_EXERCISE DETAILS:_
Write out word for word the lines from the one holding "Screen dimensions: 609x609" through the end of the data, and only those lines. Pictures stay out.

[Dataset entries]
++++++

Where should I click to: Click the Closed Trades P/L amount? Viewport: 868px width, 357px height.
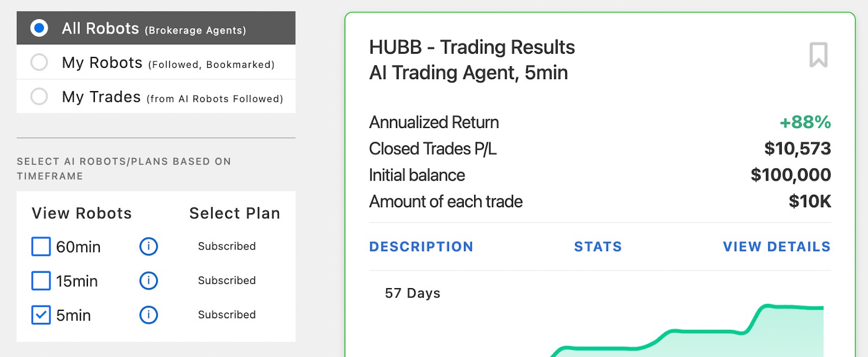(x=797, y=149)
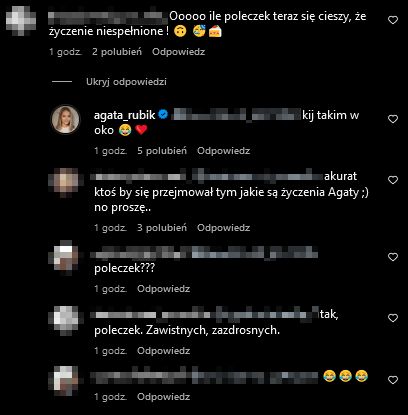The image size is (408, 415).
Task: Reply to the 'poleczek???' comment
Action: point(164,289)
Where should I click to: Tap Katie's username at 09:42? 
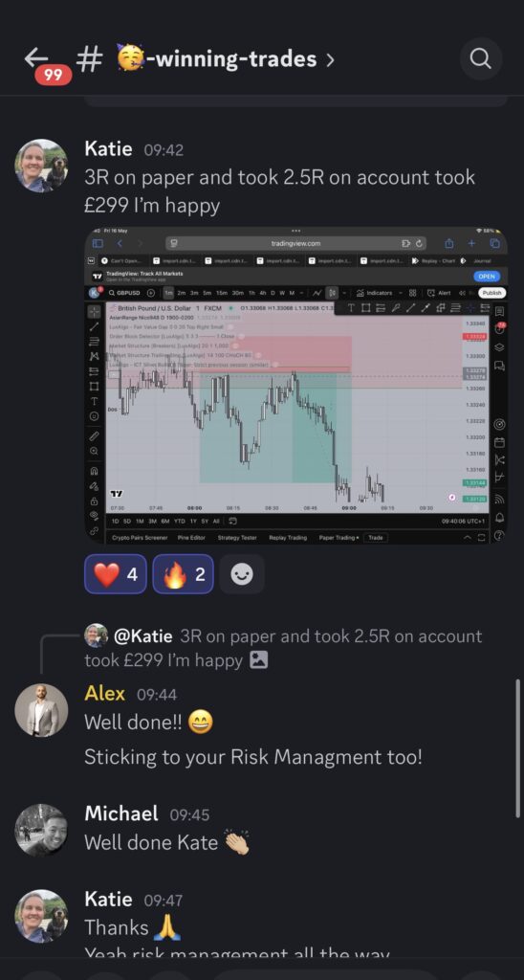(108, 148)

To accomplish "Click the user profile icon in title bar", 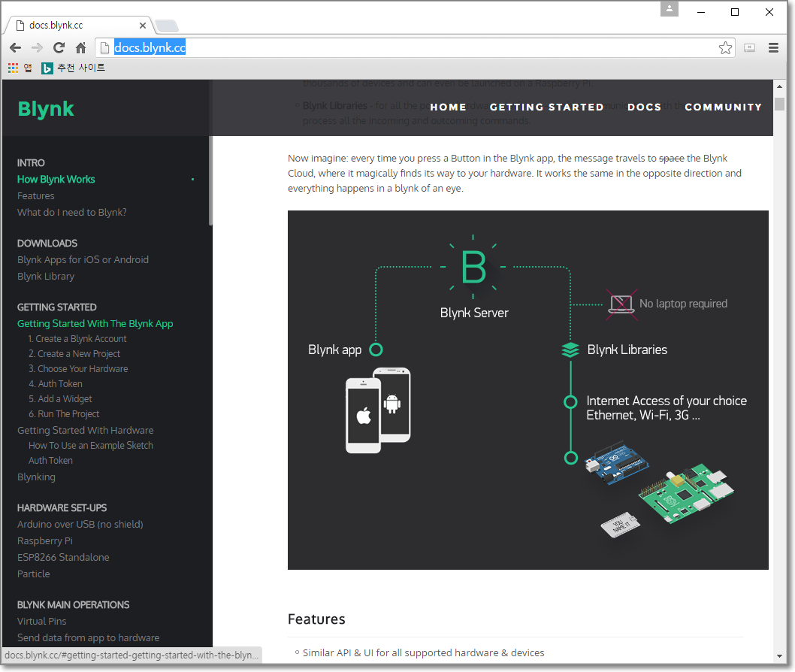I will point(669,9).
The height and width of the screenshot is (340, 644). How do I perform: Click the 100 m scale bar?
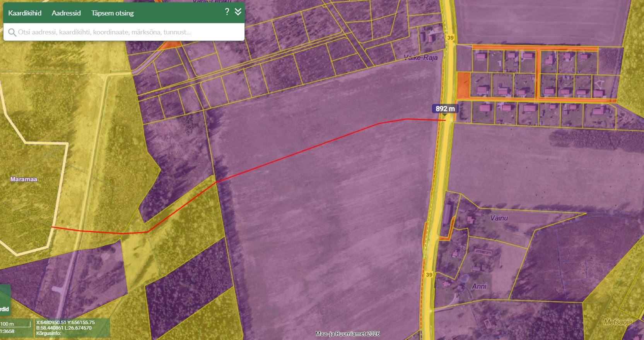(15, 324)
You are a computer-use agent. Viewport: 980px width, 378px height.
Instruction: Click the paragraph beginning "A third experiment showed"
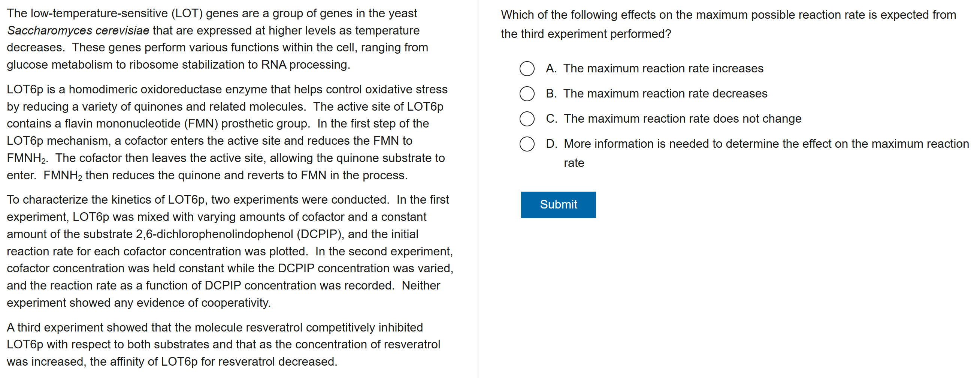pyautogui.click(x=223, y=345)
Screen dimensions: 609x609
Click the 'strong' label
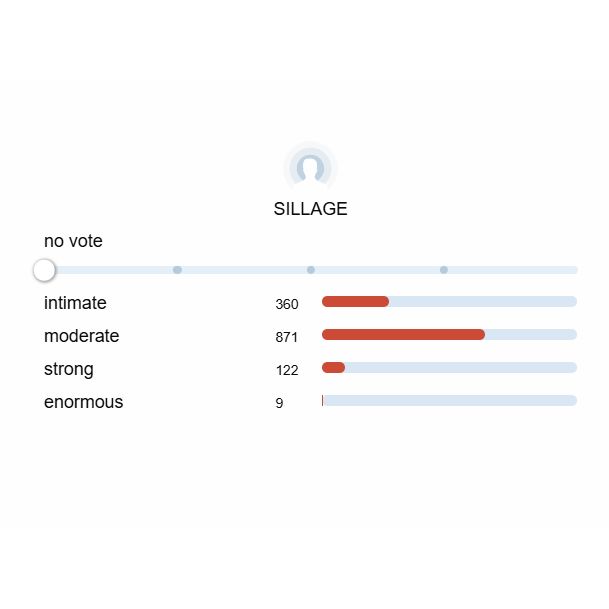click(x=69, y=369)
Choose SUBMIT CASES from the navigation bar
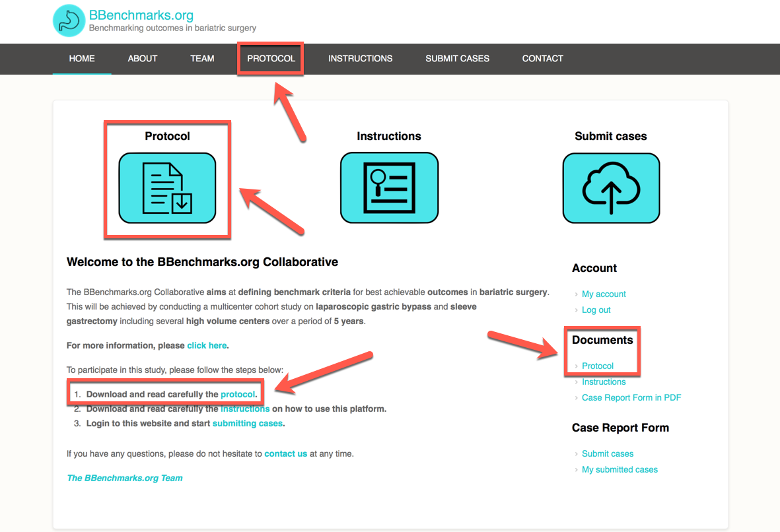Image resolution: width=780 pixels, height=532 pixels. pos(457,59)
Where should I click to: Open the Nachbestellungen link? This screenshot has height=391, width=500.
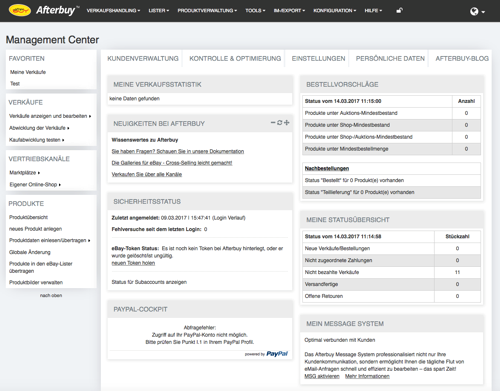click(x=327, y=169)
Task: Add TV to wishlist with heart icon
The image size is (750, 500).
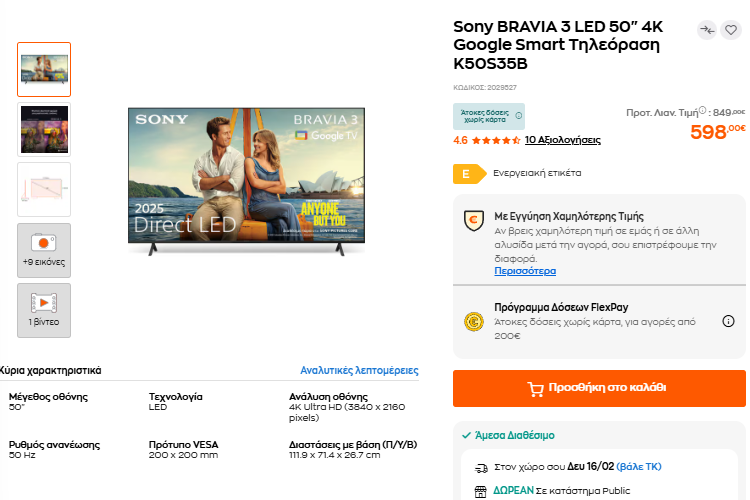Action: pyautogui.click(x=731, y=30)
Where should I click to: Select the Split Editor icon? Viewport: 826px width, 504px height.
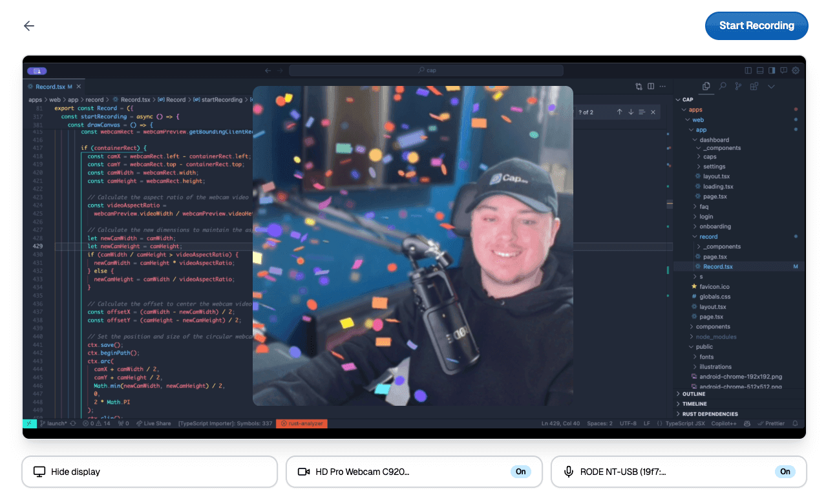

++++++

_SOLUTION TO THE EXERCISE:_
Screen dimensions: 609x609
Click the 'strong' label
click(x=69, y=369)
Choose SUBMIT CASES from the navigation bar
Image resolution: width=780 pixels, height=532 pixels. pos(457,59)
Where should I click to: Open the Nachbestellungen link? This screenshot has height=391, width=500.
click(x=327, y=169)
Task: Add TV to wishlist with heart icon
The image size is (750, 500).
Action: pyautogui.click(x=731, y=30)
Where should I click to: Select the Split Editor icon? Viewport: 826px width, 504px height.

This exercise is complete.